Esta tarde ponía en Twitter una afirmación tajante. La mejor de todas las inversiones en tecnología que he hecho en 2014 ha sido en implementar la máxima memoria RAM posible a mi Apple iMac del año 2009. Son 8 GB de memoria RAM los que lleva ahora, costaron aproximadamente 80 EUR y el ordenador ha pasado de ir lento y desesperar en ocasiones a los que lo usamos en casa, a ir fluido y ser una gozada disfrutar del último sistema operativo de Apple en él (Yosemite).

Ya cuando decidí hacer el cambio, algunos amigos me recomendaron incorporar también un sustituto para el disco duro; todos aseguran que sus equipos han revolucionado su experiencia de uso con un SSD en su interior e incluso algún amigo como M4ugan me dejó este vídeo explicando lo sencillo que es el cambio.

No es ya una prioridad para mí la incorporación de un disco duro, pues tan solo necesitaba tener operativo el iMac, no que vuele; pero desde luego en este próximo año 2015 será una de las inversiones a realizar. Esta tarde me lo han vuelto a recordar. Ya tengo la jugada perfilada.

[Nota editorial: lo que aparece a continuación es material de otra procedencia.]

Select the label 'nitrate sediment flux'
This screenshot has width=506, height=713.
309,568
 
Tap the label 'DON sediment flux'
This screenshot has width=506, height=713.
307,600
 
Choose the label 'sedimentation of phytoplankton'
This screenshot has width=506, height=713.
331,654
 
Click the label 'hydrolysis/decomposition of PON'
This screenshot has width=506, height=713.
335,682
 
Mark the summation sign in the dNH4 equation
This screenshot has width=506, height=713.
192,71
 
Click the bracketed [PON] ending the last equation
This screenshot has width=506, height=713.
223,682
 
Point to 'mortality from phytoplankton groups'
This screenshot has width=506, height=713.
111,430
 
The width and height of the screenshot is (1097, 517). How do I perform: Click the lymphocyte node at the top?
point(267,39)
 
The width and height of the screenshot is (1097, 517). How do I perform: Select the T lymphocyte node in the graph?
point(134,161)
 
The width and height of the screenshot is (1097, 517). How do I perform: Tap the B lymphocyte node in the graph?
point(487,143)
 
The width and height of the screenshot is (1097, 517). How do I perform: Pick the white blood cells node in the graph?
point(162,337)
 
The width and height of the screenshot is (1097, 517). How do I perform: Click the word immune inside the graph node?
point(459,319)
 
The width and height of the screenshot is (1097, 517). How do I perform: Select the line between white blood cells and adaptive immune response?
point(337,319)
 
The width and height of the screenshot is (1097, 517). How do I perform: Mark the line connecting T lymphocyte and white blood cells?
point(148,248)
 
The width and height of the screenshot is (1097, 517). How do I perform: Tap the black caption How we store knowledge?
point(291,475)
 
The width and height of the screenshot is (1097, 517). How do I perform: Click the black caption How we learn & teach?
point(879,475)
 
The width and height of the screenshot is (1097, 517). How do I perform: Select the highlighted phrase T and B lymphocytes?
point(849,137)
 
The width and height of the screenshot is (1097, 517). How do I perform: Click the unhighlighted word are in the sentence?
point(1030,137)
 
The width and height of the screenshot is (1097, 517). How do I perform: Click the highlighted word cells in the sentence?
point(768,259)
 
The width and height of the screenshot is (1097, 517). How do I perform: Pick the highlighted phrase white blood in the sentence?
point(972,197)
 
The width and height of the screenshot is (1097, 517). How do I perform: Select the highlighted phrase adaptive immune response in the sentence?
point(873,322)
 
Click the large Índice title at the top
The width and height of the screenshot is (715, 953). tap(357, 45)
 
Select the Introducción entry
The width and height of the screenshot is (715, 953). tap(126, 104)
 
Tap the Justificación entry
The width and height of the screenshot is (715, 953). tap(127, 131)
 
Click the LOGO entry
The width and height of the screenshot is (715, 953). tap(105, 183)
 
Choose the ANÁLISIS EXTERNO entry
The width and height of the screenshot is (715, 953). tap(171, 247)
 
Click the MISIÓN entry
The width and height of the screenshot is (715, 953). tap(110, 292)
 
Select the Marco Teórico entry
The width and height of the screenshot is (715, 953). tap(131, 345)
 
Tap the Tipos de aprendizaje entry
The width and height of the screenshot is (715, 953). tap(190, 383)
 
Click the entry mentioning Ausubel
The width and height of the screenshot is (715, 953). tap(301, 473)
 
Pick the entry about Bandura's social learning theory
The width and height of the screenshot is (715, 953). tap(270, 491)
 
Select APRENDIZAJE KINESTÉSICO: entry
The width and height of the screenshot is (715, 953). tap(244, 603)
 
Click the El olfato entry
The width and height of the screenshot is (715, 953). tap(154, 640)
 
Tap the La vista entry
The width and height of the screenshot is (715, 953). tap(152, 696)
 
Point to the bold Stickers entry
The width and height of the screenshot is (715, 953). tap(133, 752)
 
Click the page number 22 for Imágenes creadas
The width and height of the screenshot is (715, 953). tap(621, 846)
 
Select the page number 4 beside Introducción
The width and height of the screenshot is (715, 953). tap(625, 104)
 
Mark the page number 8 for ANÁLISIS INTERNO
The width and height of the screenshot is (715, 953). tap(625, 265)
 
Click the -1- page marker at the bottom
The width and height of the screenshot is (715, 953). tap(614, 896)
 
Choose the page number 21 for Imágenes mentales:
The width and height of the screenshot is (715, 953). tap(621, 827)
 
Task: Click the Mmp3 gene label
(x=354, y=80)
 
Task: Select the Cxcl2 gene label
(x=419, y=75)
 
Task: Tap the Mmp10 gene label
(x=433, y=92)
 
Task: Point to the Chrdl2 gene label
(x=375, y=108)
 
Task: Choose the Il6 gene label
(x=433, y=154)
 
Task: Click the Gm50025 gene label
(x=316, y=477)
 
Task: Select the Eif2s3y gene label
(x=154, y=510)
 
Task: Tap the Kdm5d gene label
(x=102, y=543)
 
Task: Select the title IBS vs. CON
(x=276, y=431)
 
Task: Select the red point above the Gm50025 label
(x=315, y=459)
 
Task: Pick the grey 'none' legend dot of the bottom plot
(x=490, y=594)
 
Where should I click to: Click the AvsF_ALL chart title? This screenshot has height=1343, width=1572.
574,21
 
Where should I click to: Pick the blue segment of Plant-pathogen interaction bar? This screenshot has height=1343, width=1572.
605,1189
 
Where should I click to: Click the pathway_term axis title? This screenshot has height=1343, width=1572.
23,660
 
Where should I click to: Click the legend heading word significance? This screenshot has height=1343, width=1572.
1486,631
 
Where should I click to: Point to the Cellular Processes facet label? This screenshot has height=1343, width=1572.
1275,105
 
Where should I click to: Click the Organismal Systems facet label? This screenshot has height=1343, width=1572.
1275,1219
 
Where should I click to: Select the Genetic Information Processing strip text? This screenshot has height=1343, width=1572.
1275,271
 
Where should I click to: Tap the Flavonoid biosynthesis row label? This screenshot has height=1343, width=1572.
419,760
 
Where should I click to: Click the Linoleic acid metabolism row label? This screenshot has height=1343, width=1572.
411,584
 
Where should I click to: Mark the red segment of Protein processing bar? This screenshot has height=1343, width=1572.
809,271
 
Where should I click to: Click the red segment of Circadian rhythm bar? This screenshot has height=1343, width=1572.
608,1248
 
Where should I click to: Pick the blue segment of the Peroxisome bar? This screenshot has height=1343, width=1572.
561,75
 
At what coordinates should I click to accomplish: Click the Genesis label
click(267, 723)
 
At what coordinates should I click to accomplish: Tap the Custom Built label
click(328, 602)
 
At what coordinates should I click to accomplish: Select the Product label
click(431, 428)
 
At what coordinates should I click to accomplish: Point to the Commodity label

Me compraré un nuevo disco SSD de 256 GB para mi portátil Macbook Air de 2011 y el de 128 GB de este se lo pondré a mi iMac de 2009. De esta forma tendré dos equipos “antiguos” muy frescos y muy vivos.

Los equipos fijos de Apple no son tan baratos como los PCs que puedes encontrar en el mercado, sin embargo, su facilidad para volver a ser potentes y aportar muchos años más de buen uso hace que haya que plantear la compra a medio plazo. Entonces, quizá, no resulten tan caros. Tendrás muchas satisfacciones, en mi experiencia desde hace más de 13 años menos problemas y preocupaciones y además tendrás un equipo precioso sobre tu escritorio.

Da qué pensar, por supuesto. ¿Cuál es vuestra experiencia?